Multi-Feature Fusion Based Relative Pose Adaptive Estimation for On-Orbit Servicing of Non-Cooperative Spacecraft

On-orbit servicing, such as spacecraft maintenance, on-orbit assembly, refueling, and de-orbiting, can reduce the cost of space missions, improve the performance of spacecraft, and extend its life span. The relative state between the servicing and target spacecraft is vital for on-orbit servicing missions, especially the final approaching stage. The major challenge of this stage is that the observed features of the target are incomplete or are constantly changing due to the short distance and limited Field of View(FOV) of camera. Different from cooperative spacecraft, non-cooperative target does not have artificial feature markers. Therefore, contour features, including triangle supports of solar array, docking ring, and corner points of the spacecraft body, are used as the measuring features.
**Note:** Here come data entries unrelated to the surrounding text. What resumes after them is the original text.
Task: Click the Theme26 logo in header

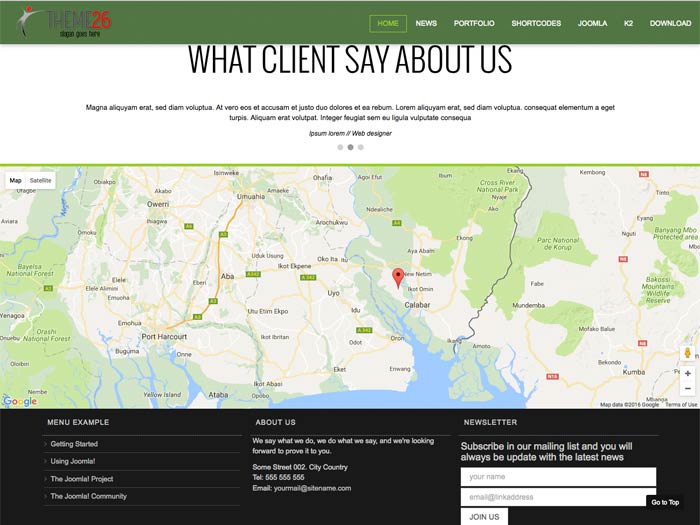Action: pyautogui.click(x=72, y=22)
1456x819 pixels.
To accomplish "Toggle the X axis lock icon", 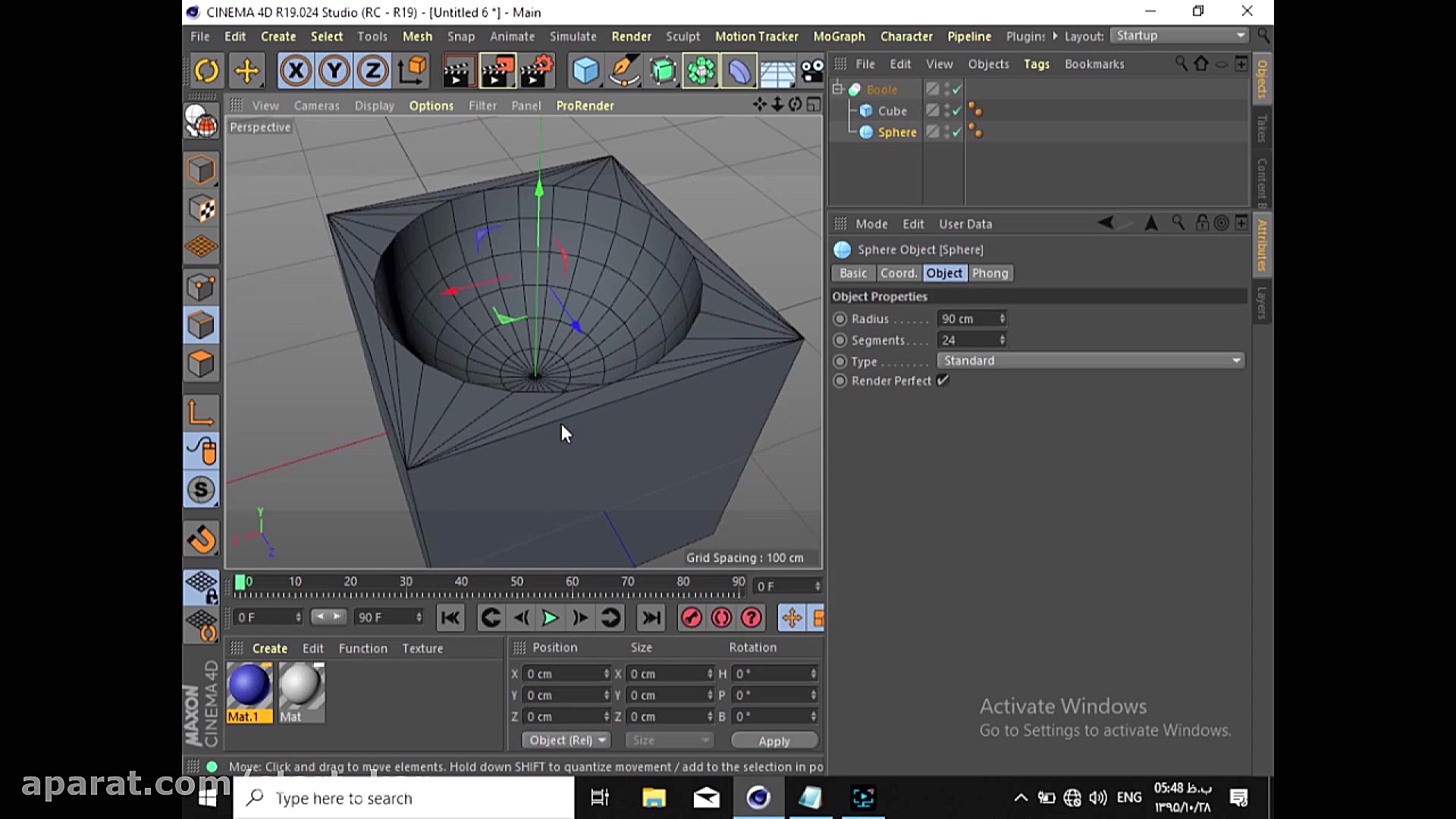I will [x=295, y=71].
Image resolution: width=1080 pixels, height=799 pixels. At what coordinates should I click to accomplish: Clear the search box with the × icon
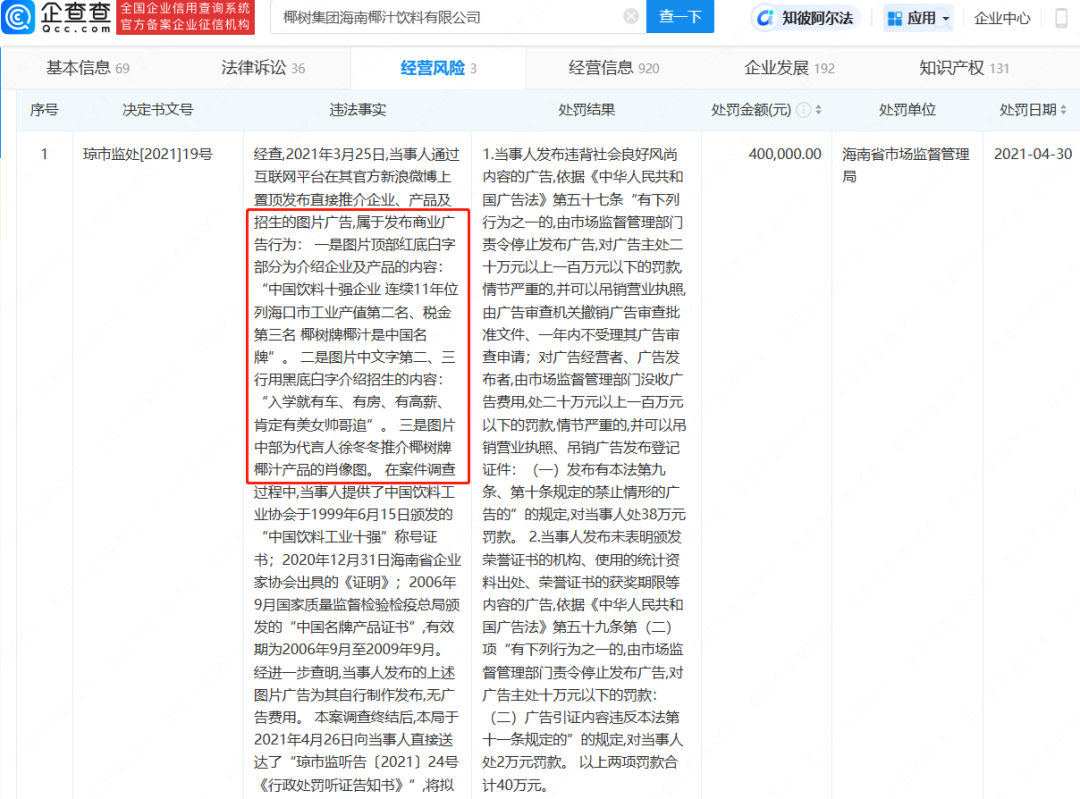pos(630,17)
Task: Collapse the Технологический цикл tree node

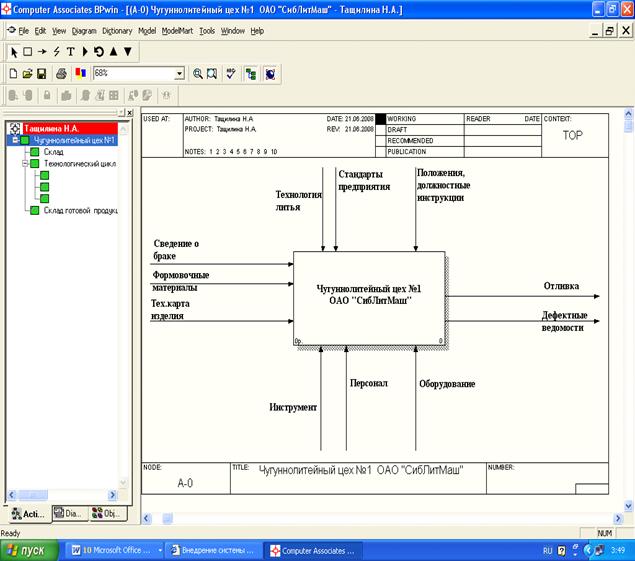Action: (26, 163)
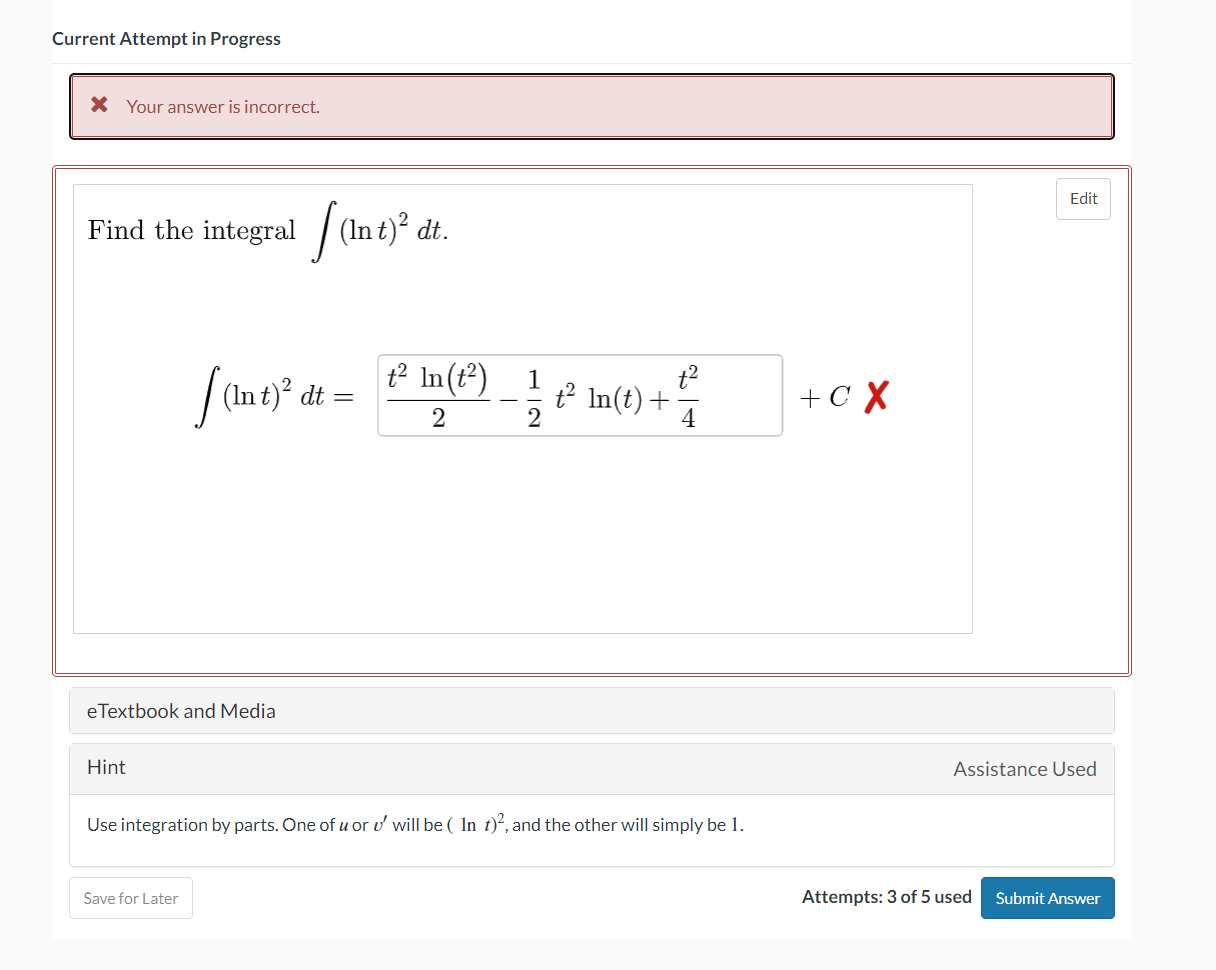Click the integration by parts hint text
The image size is (1216, 970).
click(x=413, y=824)
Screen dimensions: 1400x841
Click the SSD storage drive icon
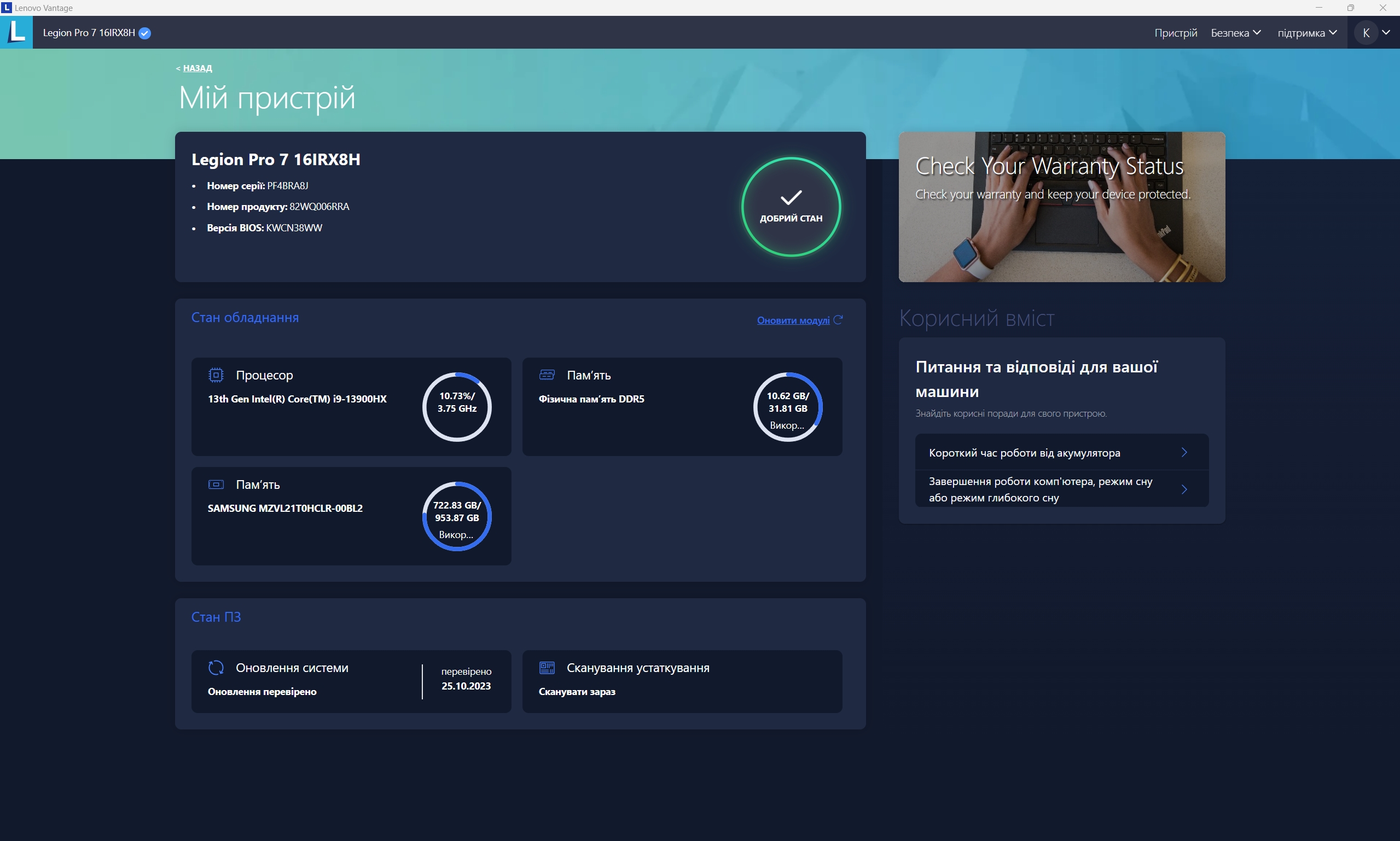point(216,484)
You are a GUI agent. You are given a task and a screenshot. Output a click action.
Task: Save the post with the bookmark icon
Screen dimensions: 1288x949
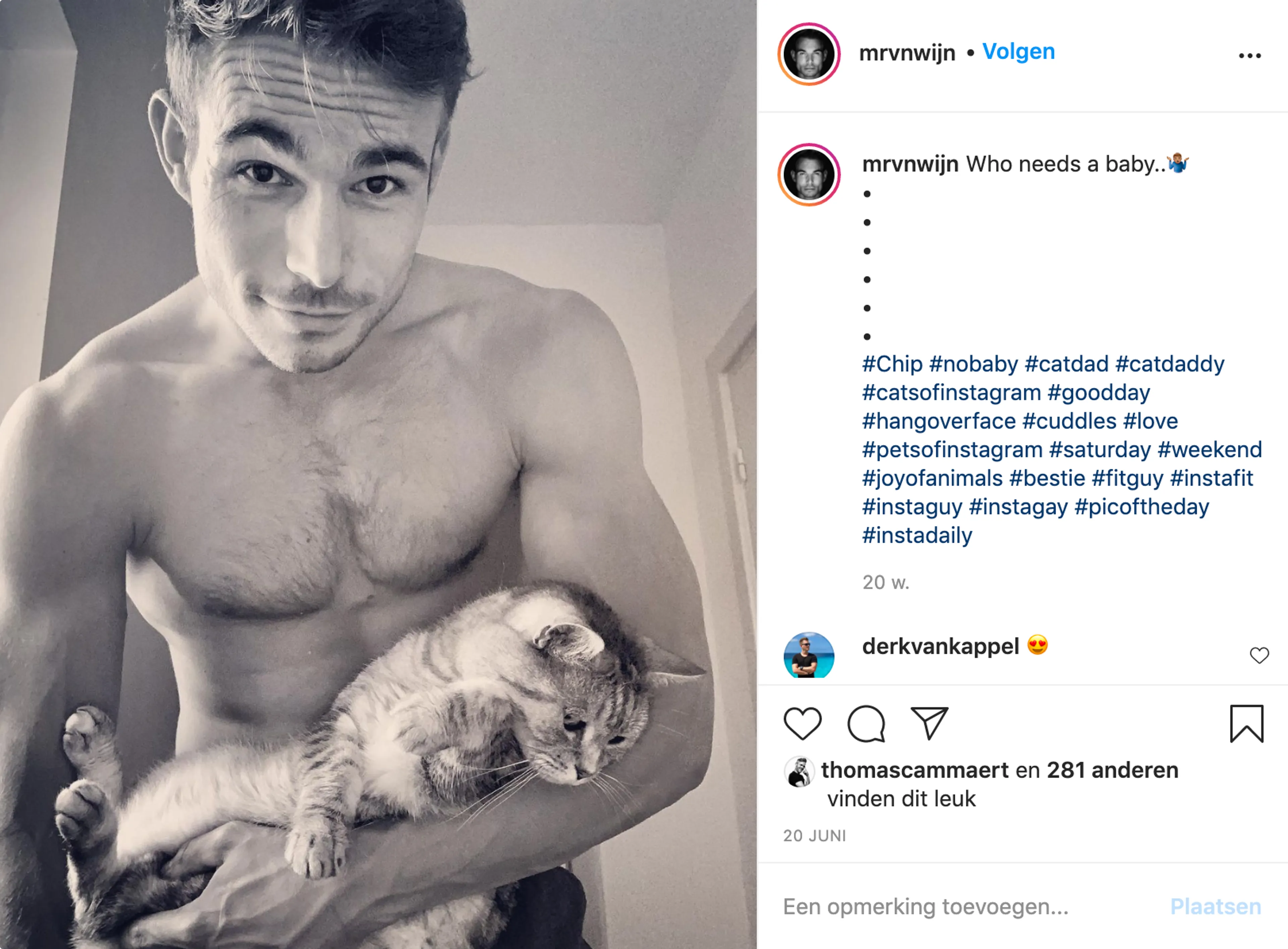[1247, 724]
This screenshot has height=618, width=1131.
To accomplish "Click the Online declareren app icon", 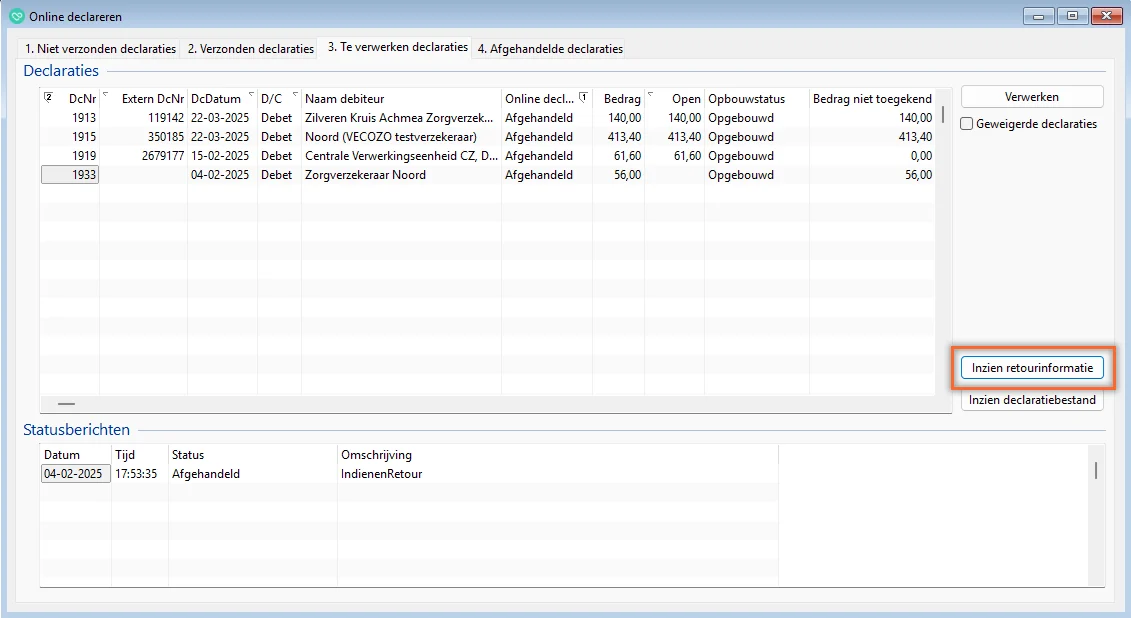I will pyautogui.click(x=16, y=16).
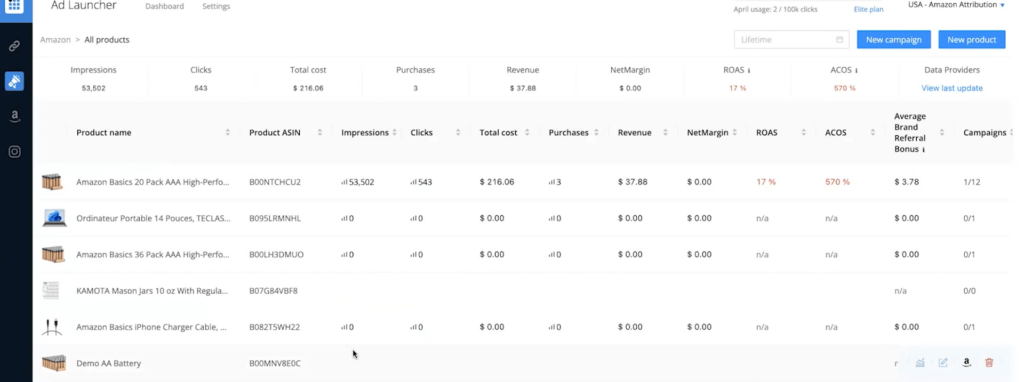Open the link tool in sidebar

point(14,46)
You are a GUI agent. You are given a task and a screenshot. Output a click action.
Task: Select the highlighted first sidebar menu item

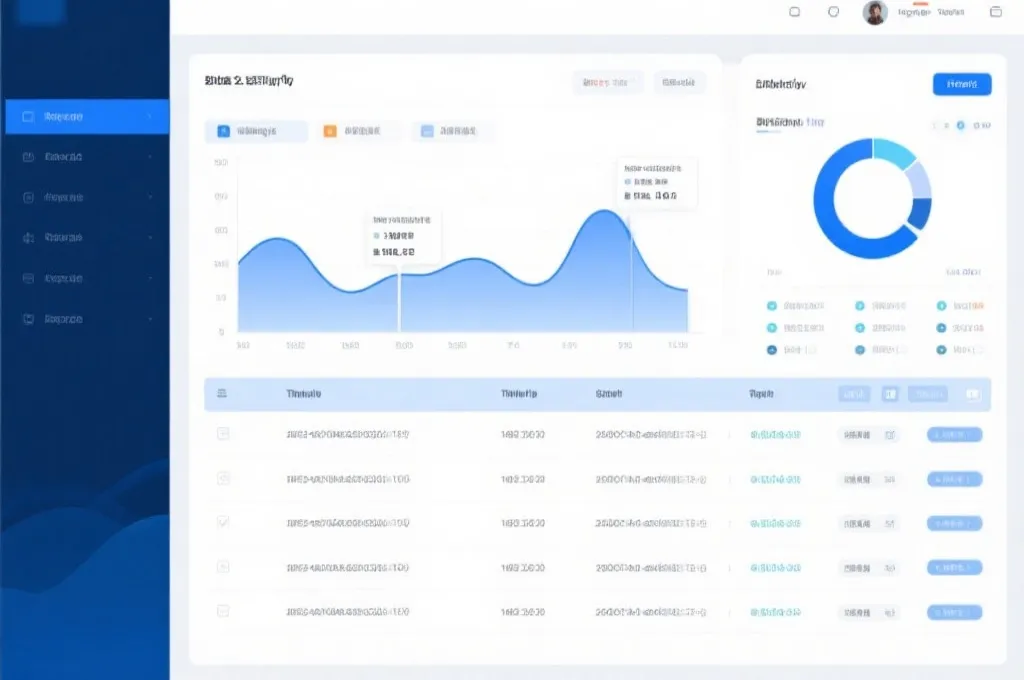86,117
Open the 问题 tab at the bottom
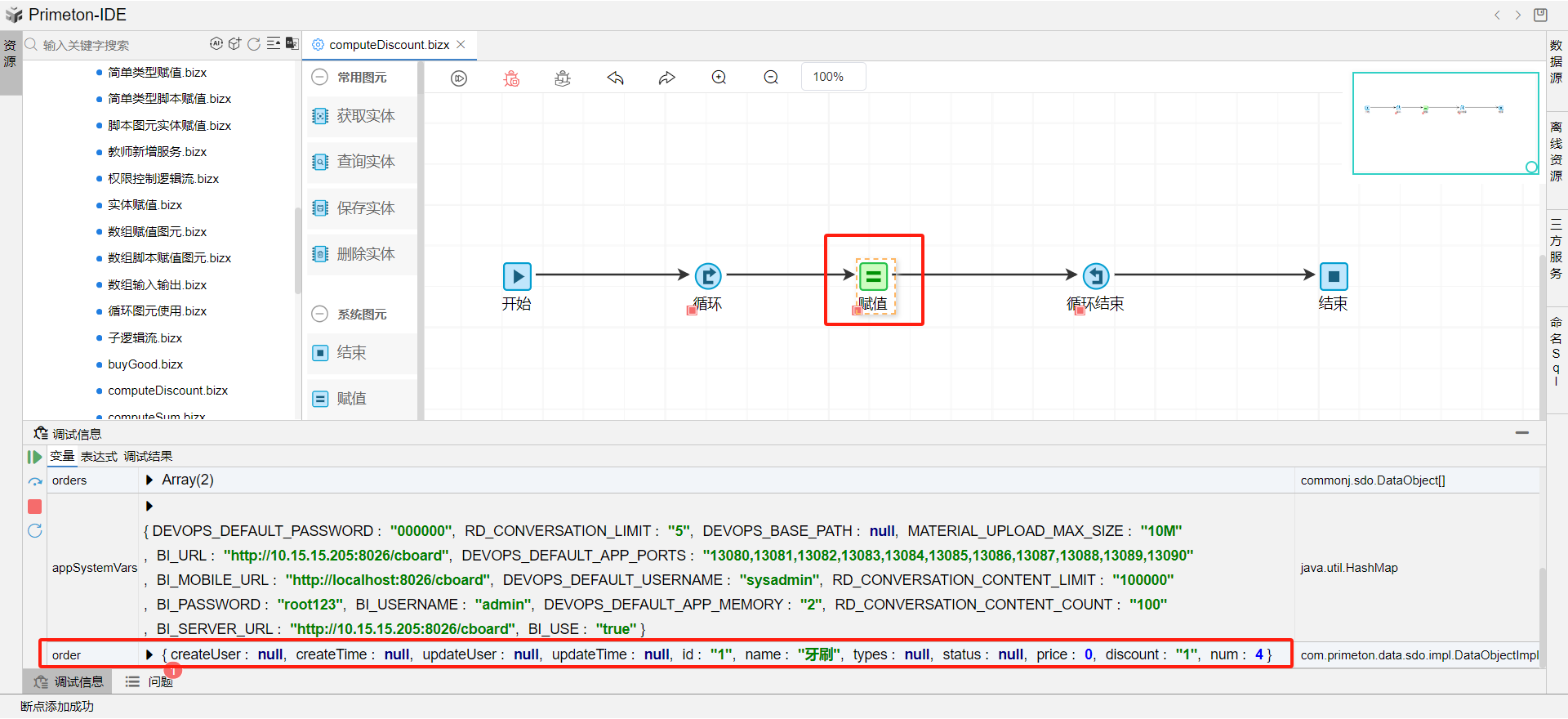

To overcome the drawback of FOV limitation and imaging ambiguity of the camera, a "selfie stick" structure and a self-calibration strategy were implemented, ensuring that part of the contour features could be observed precisely when the two spacecraft approached each other. The observed features were constantly changing as the relative distance shortened. It was difficult to build a unified measurement model for different types of features, including points, line segments, and circle. Therefore, dual quaternion was implemented to model the relative dynamics and measuring features. With the consideration of state uncertainty of the target, a fuzzy adaptive strong tracking filter(FASTF) combining fuzzy logic adaptive controller(FLAC) with strong tracking filter(STF) was designed to robustly estimate the relative states between the servicing spacecraft and the target. Finally, the effectiveness of the strategy was verified by mathematical simulation. The achievement of this research provides a theoretical and technical foundation for future on-orbit servicing missions.